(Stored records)
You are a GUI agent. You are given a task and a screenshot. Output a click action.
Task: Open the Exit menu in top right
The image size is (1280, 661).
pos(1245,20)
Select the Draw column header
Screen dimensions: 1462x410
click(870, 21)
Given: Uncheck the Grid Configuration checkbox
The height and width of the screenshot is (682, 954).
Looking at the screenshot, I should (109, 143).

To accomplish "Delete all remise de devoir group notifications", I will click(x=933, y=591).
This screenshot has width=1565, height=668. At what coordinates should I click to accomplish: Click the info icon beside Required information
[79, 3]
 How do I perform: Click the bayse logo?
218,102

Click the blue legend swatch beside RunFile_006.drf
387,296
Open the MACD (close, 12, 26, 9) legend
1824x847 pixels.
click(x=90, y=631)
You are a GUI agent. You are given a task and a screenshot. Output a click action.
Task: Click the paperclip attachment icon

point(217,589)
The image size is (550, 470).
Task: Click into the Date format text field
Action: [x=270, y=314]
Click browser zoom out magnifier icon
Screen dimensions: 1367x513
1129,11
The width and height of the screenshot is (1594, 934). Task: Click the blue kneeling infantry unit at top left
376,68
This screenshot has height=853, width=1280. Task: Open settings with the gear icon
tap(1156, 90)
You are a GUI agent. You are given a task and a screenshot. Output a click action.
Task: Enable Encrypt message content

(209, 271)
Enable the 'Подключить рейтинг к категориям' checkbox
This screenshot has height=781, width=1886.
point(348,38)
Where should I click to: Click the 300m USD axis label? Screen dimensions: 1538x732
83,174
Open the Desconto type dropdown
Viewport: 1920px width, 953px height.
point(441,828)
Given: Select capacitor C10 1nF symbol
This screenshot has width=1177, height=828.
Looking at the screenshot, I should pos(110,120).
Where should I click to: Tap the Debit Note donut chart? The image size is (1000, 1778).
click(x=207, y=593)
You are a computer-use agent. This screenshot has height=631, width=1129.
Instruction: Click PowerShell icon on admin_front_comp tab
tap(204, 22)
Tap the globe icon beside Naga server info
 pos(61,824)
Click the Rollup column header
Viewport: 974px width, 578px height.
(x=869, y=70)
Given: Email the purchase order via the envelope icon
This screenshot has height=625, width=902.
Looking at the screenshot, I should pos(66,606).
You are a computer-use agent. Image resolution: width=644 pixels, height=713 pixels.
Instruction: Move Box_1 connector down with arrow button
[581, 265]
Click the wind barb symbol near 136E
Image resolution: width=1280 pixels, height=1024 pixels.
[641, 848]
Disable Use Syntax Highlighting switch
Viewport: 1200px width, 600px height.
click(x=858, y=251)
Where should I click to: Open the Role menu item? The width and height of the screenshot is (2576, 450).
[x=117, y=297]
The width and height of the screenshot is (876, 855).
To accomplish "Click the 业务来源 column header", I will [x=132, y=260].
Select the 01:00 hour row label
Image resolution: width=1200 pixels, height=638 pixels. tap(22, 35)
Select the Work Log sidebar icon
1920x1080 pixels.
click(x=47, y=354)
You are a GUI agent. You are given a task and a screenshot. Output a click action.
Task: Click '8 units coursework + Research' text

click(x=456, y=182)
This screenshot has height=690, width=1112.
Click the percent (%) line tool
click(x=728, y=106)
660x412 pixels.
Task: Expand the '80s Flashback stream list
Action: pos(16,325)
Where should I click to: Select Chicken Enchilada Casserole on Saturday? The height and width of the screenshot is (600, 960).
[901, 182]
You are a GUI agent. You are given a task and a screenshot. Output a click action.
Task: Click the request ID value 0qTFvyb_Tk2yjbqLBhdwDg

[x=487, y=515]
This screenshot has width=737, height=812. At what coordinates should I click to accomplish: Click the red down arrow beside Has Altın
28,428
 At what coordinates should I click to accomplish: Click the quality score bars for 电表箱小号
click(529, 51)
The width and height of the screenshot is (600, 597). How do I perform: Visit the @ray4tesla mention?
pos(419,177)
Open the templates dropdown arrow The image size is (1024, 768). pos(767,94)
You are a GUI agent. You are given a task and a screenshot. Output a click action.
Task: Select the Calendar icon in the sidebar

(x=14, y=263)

__TASK REQUIREMENTS__:
Would you output every entry exactly as it was written?

__EXERCISE OUTPUT__:
You are a GUI agent. You are given a task and a screenshot. Output a click action.
Task: Open the Exit menu in top right
The image size is (1280, 661).
pos(1245,20)
Select the Draw column header
Screen dimensions: 1462x410
click(870, 21)
Given: Uncheck the Grid Configuration checkbox
The height and width of the screenshot is (682, 954).
Looking at the screenshot, I should (109, 143).

To accomplish "Delete all remise de devoir group notifications", I will click(x=933, y=591).
This screenshot has width=1565, height=668. At what coordinates should I click to accomplish: Click the info icon beside Required information
[79, 3]
 How do I perform: Click the bayse logo?
218,102

Click the blue legend swatch beside RunFile_006.drf
387,296
Open the MACD (close, 12, 26, 9) legend
1824x847 pixels.
click(x=90, y=631)
You are a GUI agent. You are given a task and a screenshot. Output a click action.
Task: Click the paperclip attachment icon

point(217,589)
The image size is (550, 470).
Task: Click into the Date format text field
Action: [x=270, y=314]
Click browser zoom out magnifier icon
Screen dimensions: 1367x513
1129,11
The width and height of the screenshot is (1594, 934). Task: Click the blue kneeling infantry unit at top left
376,68
This screenshot has height=853, width=1280. Task: Open settings with the gear icon
tap(1156, 90)
You are a GUI agent. You are given a task and a screenshot. Output a click action.
Task: Enable Encrypt message content

(209, 271)
Enable the 'Подключить рейтинг к категориям' checkbox
This screenshot has height=781, width=1886.
point(348,38)
Where should I click to: Click the 300m USD axis label? Screen dimensions: 1538x732
83,174
Open the Desconto type dropdown
Viewport: 1920px width, 953px height.
point(441,828)
Given: Select capacitor C10 1nF symbol
This screenshot has width=1177, height=828.
Looking at the screenshot, I should pos(110,120).
Where should I click to: Tap the Debit Note donut chart? The image size is (1000, 1778).
click(x=207, y=593)
You are a computer-use agent. This screenshot has height=631, width=1129.
Instruction: Click PowerShell icon on admin_front_comp tab
tap(204, 22)
Tap the globe icon beside Naga server info
 pos(61,824)
Click the Rollup column header
Viewport: 974px width, 578px height.
(x=869, y=70)
Given: Email the purchase order via the envelope icon
This screenshot has height=625, width=902.
Looking at the screenshot, I should pos(66,606).
You are a computer-use agent. Image resolution: width=644 pixels, height=713 pixels.
Instruction: Move Box_1 connector down with arrow button
[581, 265]
Click the wind barb symbol near 136E
Image resolution: width=1280 pixels, height=1024 pixels.
[641, 848]
Disable Use Syntax Highlighting switch
Viewport: 1200px width, 600px height.
click(x=858, y=251)
Where should I click to: Open the Role menu item? The width and height of the screenshot is (2576, 450).
[x=117, y=297]
The width and height of the screenshot is (876, 855).
To accomplish "Click the 业务来源 column header", I will [x=132, y=260].
Select the 01:00 hour row label
Image resolution: width=1200 pixels, height=638 pixels. tap(22, 35)
Select the Work Log sidebar icon
1920x1080 pixels.
click(x=47, y=354)
You are a GUI agent. You are given a task and a screenshot. Output a click action.
Task: Click '8 units coursework + Research' text

click(x=456, y=182)
This screenshot has height=690, width=1112.
Click the percent (%) line tool
click(x=728, y=106)
660x412 pixels.
Task: Expand the '80s Flashback stream list
Action: pos(16,325)
Where should I click to: Select Chicken Enchilada Casserole on Saturday? The height and width of the screenshot is (600, 960).
[901, 182]
You are a GUI agent. You are given a task and a screenshot. Output a click action.
Task: Click the request ID value 0qTFvyb_Tk2yjbqLBhdwDg

[x=487, y=515]
This screenshot has width=737, height=812. At what coordinates should I click to accomplish: Click the red down arrow beside Has Altın
28,428
 At what coordinates should I click to accomplish: Click the quality score bars for 电表箱小号
click(529, 51)
The width and height of the screenshot is (600, 597). How do I perform: Visit the @ray4tesla mention?
pos(419,177)
Open the templates dropdown arrow The image size is (1024, 768). pos(767,94)
You are a GUI agent. You are given a task and a screenshot. Output a click action.
Task: Select the Calendar icon in the sidebar

(x=14, y=263)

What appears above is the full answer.